The church is C12 but little remains of that date beyond the basic walling. The chancel could be a c1300 rebuild of the C12 original or a refurbishment of the same, but was in any case largely reconstructed in 1803 (tablet). The porch, nave windows and tower are probably early C16 in origin, although the tower may have been a heightening of the Norman one, but there is no datable feature in the lower half and the bell-stage and parapet are definitely C16 in character. However, the tower is recorded as having been rebuilt by Prichard in 1879-81 and certainly the stonework is much more carefully coursed than the rest of the church. The church was restored by John Prichard in 1879-85 at a cost of £800, with alterations and refurnishing as described above. There are four bells all dated 1746.  

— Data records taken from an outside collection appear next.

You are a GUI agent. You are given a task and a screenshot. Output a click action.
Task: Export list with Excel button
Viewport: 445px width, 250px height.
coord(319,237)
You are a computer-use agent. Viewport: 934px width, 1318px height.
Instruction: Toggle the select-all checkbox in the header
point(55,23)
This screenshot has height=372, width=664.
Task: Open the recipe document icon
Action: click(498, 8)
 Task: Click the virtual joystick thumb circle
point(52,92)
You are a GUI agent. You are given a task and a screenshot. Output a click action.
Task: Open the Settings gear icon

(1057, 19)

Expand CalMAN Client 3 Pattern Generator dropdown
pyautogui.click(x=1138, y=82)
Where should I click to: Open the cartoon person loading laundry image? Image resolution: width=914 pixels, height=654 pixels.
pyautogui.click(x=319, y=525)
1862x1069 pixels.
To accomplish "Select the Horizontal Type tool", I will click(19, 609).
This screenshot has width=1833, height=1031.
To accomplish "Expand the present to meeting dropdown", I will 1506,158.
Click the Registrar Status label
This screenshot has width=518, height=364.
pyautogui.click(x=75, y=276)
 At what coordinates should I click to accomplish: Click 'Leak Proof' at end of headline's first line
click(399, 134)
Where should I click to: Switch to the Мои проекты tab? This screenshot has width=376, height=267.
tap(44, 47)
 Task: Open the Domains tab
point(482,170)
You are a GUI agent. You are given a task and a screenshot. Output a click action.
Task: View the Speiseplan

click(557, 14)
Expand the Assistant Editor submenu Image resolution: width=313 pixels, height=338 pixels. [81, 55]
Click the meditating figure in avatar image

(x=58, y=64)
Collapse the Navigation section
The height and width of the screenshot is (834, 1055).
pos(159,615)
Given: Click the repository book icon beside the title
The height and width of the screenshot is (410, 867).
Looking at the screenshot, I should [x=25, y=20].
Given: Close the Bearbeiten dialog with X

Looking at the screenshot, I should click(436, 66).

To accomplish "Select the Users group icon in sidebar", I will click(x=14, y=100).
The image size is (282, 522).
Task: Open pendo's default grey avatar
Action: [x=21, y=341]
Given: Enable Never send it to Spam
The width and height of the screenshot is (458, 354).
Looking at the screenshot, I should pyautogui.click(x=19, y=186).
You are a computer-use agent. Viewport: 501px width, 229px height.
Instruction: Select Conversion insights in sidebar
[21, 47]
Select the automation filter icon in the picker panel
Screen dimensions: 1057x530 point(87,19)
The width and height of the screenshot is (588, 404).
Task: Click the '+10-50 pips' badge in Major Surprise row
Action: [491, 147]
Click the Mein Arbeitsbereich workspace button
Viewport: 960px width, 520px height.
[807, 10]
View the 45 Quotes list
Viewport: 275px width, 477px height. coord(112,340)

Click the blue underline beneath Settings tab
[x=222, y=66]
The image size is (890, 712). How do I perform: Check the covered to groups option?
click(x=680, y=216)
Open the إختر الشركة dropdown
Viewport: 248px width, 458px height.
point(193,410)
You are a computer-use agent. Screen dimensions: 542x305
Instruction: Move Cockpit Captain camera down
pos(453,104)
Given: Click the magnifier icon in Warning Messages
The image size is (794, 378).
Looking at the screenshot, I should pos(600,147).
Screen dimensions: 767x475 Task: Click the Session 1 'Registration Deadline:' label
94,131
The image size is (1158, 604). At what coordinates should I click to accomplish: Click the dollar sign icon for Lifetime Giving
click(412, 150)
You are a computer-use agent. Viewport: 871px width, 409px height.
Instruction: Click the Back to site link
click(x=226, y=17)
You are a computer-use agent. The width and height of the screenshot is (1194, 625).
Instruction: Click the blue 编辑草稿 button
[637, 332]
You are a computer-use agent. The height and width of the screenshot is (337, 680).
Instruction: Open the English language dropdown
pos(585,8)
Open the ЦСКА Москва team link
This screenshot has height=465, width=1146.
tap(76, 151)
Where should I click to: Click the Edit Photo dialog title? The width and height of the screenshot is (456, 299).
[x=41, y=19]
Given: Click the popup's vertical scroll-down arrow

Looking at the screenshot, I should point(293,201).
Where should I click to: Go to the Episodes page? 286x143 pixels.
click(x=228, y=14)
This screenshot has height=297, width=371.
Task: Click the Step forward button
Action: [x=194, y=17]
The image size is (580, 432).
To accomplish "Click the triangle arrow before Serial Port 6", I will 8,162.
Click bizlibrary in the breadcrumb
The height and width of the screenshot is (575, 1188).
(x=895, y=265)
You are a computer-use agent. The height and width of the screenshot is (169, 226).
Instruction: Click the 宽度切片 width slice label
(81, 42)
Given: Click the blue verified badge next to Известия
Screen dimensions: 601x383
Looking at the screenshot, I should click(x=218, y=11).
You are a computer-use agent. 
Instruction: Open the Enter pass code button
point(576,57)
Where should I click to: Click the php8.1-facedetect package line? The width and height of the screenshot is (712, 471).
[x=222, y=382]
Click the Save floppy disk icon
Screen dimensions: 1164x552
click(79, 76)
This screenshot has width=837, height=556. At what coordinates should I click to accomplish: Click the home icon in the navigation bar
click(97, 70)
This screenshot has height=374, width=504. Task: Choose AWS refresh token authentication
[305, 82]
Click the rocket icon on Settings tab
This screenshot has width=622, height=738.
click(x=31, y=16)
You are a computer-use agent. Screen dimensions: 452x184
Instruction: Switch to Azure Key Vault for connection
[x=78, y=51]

Built of local white limestone random rubble with Sutton stone dressings and Welsh slate roofs with sandstone copings. Nave, chancel, south porch and west tower. The nave has a 3-light window on either side of the central gabled porch; lights with stilted arch heads and dripmould over. Similar arch to porch, gable coping, cross to apex. Coped east gable with cross. North wall has two 2-light windows of similar type. Victorian buttress to north-west corner. The chancel has a priest's door on the south wall, but no window either to this or to the north wall. Coped east gable with cross. Two-light east window with pointed heads and quatrefoil above, probably by Prichard. Square tower with pronounced batter and long-and-short quoins. The stonework is more carefully coursed than the rest of the church and is apparently Victorian work. The tower is featureless until the bell stage which has a 2-light opening with louvres and dripmould to each face. Corbelled out and castellated parapet.  

The interior of the church is largely Victorian in character with all the furnishings Victorian except for the C12 tub font and the good C18 wall memorials. The rood-stair is inaccessible. Victorian tower arch, and also the chancel arch, with the plain C12 one set into the north wall around the more westerly window. Possibly C13 double piscina on the south wall. Six-bay arch braced collar roof to the nave and a waggon roof to the chancel, both Victorian. Plaster bust of John Griffiths, Vicar 1848-55, later Archdeacon of Llandaff 1877-87.  

Reason for designation
Included as a medieval church in a very prominent position in the landscape, which, despite alteration and rebuilding in the Victorian period, has retained its strong character.